**Passage provided:**
☆ ☆ ☆ ☆

Author Topic: Help me suck less -- Intro, and -- Patterning a shape  (Read 6146 times)

Greetings,

I am finally starting to learn Substance Designer, or at least trying to.

Wow, I really suck at this.  But I'm working on it.

I assume it will be best to use multiple threads so they will be specific to a particular topic and therefore hopefully be more useful to other people.

I have searched the Forum some.  If I miss posts that answer my question(s), please refer to them and accept my apologies.

GOAL:

I'm trying to create a custom woven pattern, like what you might see on a wicker chair.  To do this, I am challenging myself to be as procedural (node-based) as possible, rather than taking a picture and using Bitmap-to-Material, to force myself to learn SD's features.

I've watched a lot of tutorials, and as a noob I find myself constantly thinking, "I saw something like this in one of the last dozen videos, but which one?"  And trying remember which node has which feature is being a challenge.  Figuring out little things like, "What's the difference between Tiles and Bricks?" can take some experimentation.


ONE LITTLE COMPLAINT (MAYBE):

Is there some better documentation I'm missing somewhere?  When I go to the documentation page, I can open SD 5 documentation, but when I SEARCH for something I get results for SD4 and SD3, and many times that of little help as the interface and features have changed.

https://support.allegorithmic.com/documentation/display/SD5/Nodes

Is there something that actually explains the features and controls of the nodes in a useful way without having to search for a tutorial and then watch for 20 minutes to find the information you're looking for?

☆ ☆ ☆ ☆

**Data provided:**
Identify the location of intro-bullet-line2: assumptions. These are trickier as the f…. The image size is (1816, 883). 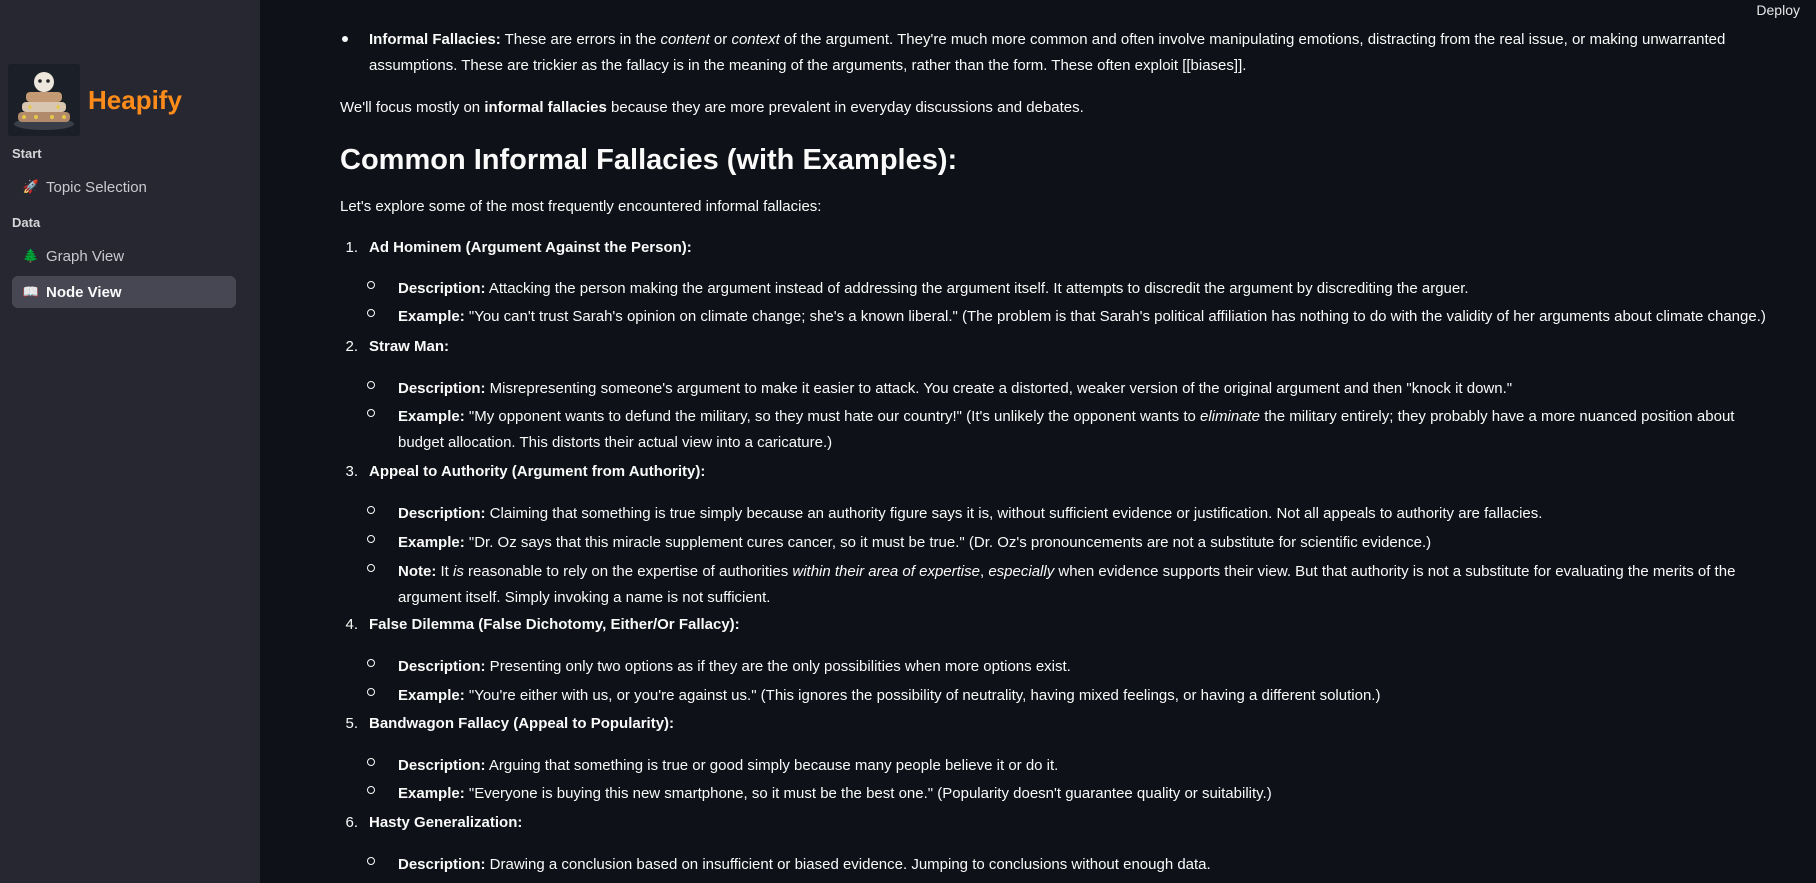
(808, 66).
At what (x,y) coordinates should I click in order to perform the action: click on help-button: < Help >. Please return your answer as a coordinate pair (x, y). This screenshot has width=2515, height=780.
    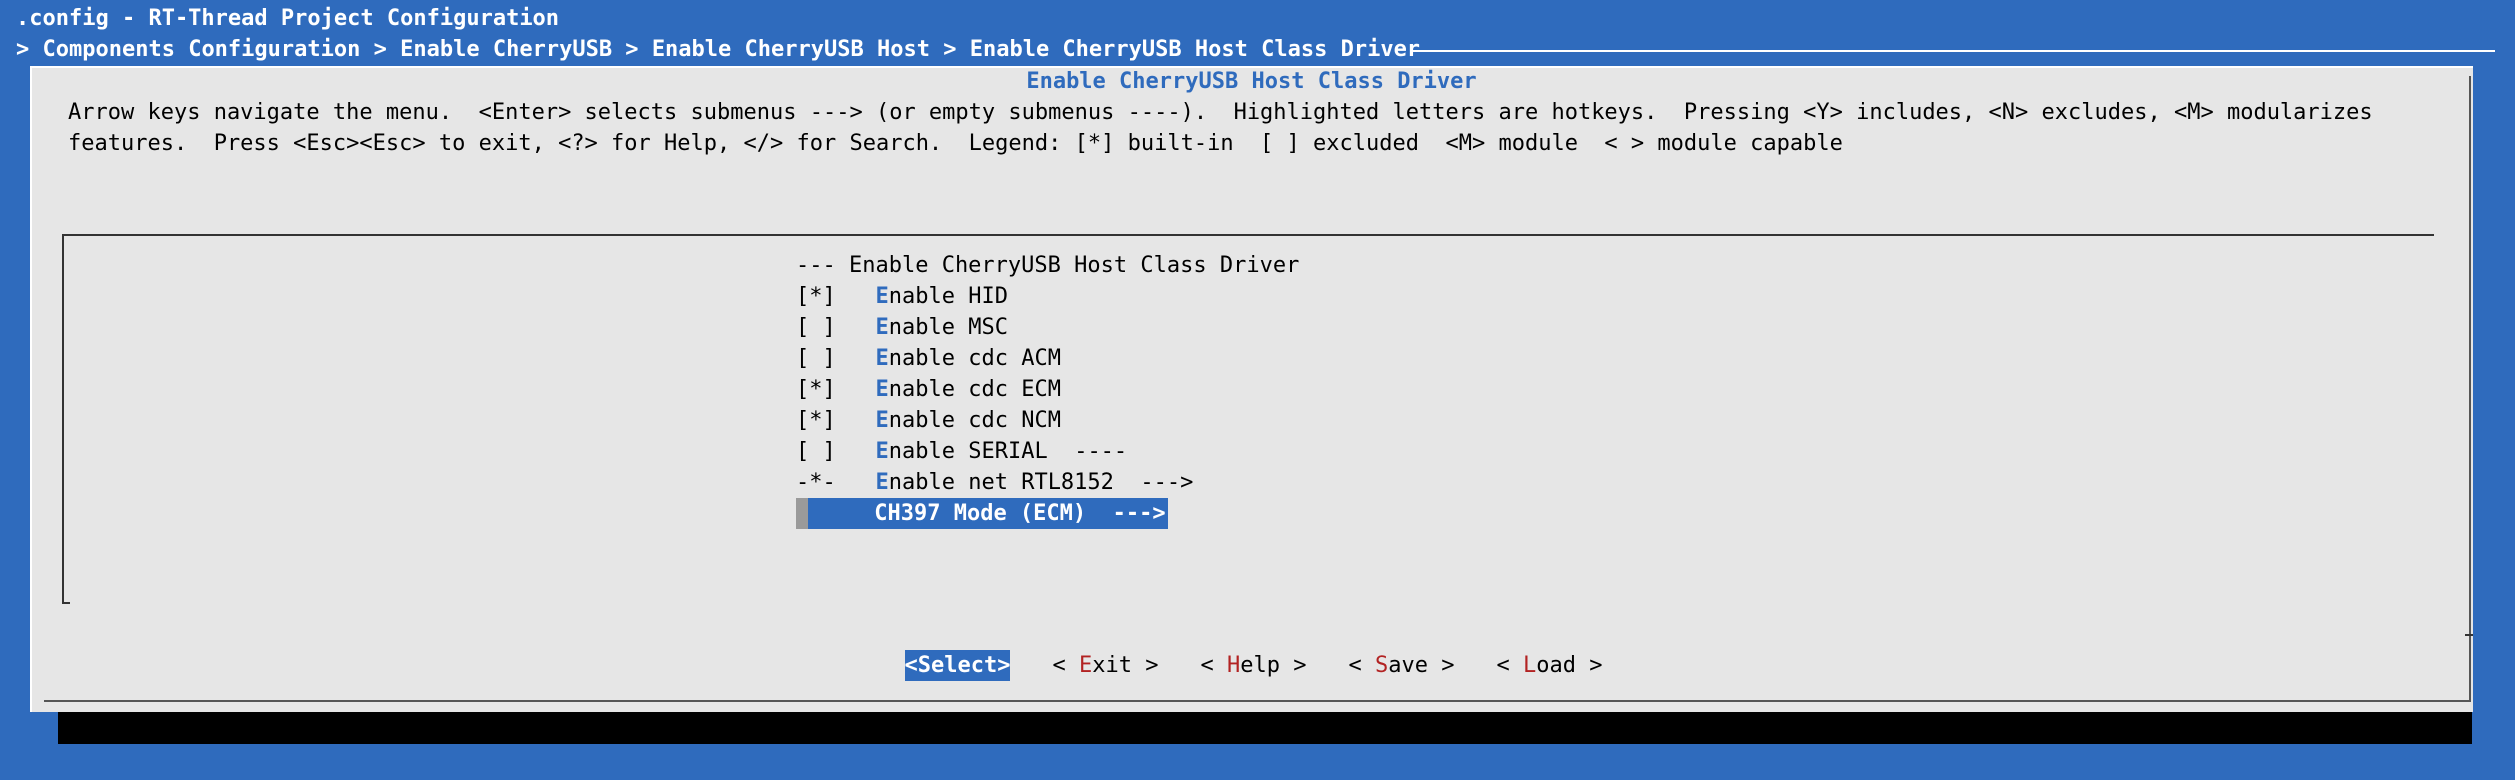
    Looking at the image, I should click on (1253, 666).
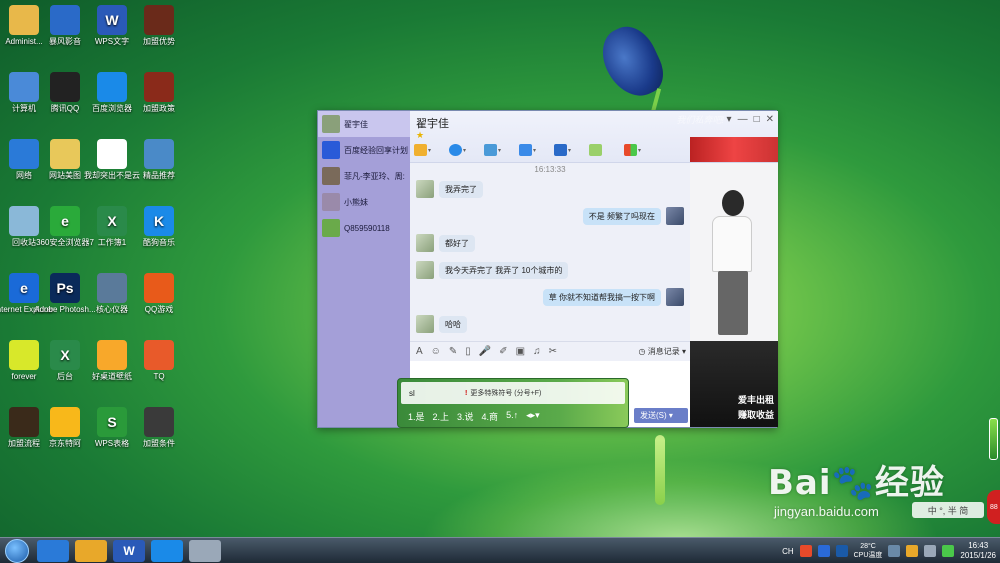  I want to click on taskbar-button-qq, so click(91, 550).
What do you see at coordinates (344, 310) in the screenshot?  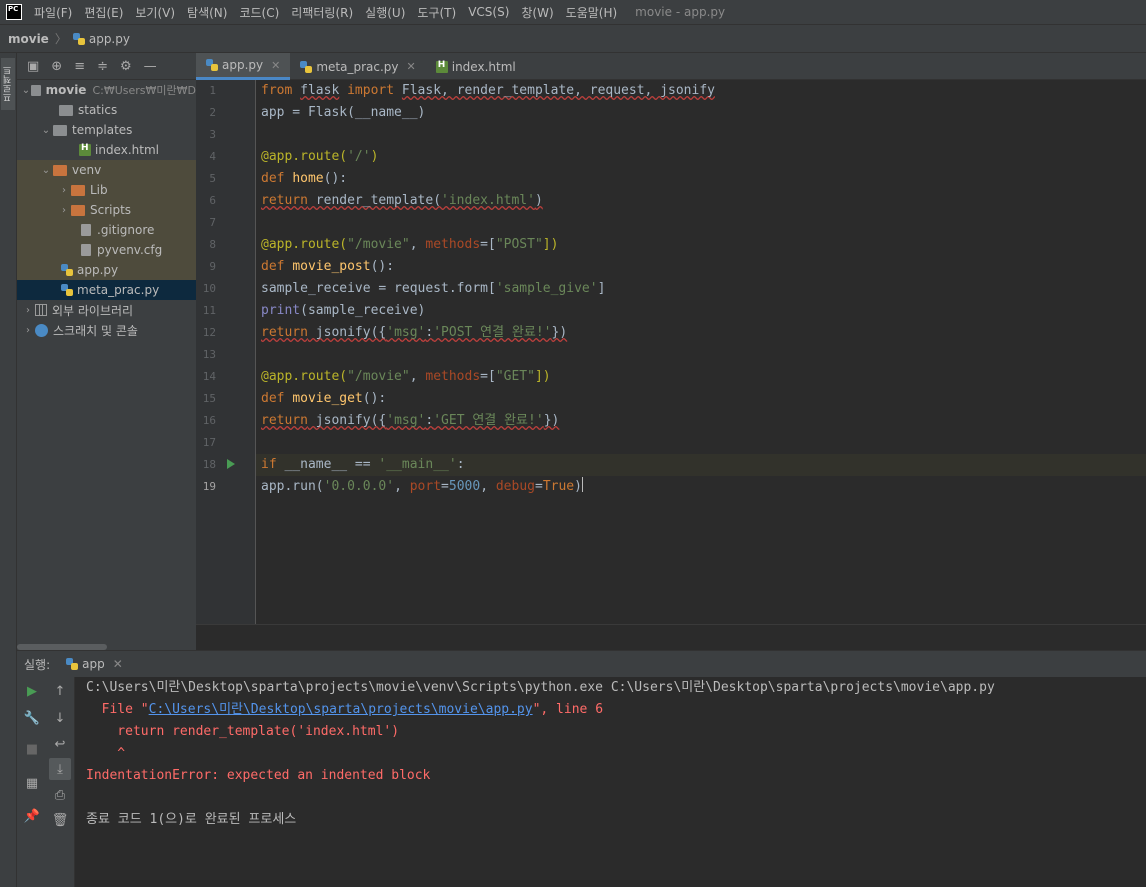 I see `code-line: print(sample_receive)` at bounding box center [344, 310].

☆ ☆ ☆ ☆

**Parts of the exercise:**
1. Format the rows, from their first line through the line that contains "I want to click", as a Markdown table with two columns, No. and Line, giving each line its number and text. Skip blank lines and leave out the pictures.
2. Pick up the forum post about learning Substance Designer where it stops, and keep writing in the same voice.

**Your written answers:**
1.
| No. | Line |
|---|---|
| 1 | Identify the location of intro-bullet-line2: assumptions. These are trickier as the f…. The image size is (1816, 883).  |
| 2 | (808, 66). |
| 3 | At what (x,y) coordinates should I click in order to perform the action: click on help-button: < Help >. Please return your answer as a coordinate pair (x, y). This screenshot has width=2515, height=780. |
| 4 |     Looking at the image, I should click on (1253, 666). |
| 5 |   I want to click on taskbar-button-qq, so click(91, 550). |

2.
For example, "This node takes the source image and performs any combination of 2D transformations on it, including simple translations, rotations and scaling" doesn't really tell me much about how to use it, or mention things like Mirror Vertical and Mirror Horizontal.

Anyway... on to today's question...

PATTERNING A SHAPE:

Suppose I have a free-form "wavy pattern", like some sort of swirly line or filigree going across the top of my image.  Then I want this repeated several times so I have, say, 10 "rows" of this pattern.

What's a good way to do that?

Should I somehow apply this as a texture to a tile?  I know how to adjust the tile generator to create "rows" that go all the way across.

For example, if I wanted the pattern in the attached picture to be repeated several times as a background for another image or pattern that would overlay 5 or 6 rows of the background.

See the attached picture to help show what I'm talking about.  What's the best way to duplicate the horizontal strip before overlaying the front image?

I'm finding smudges, grunge, and noises are easier that specific geometric results, at least for me.  I told you I'm a noob.  This takes me 30 seconds in MSPaint or GIMP, but I'm trying to avoid non-SD tools as much as possible, as I mentioned before, to force me to learn SD.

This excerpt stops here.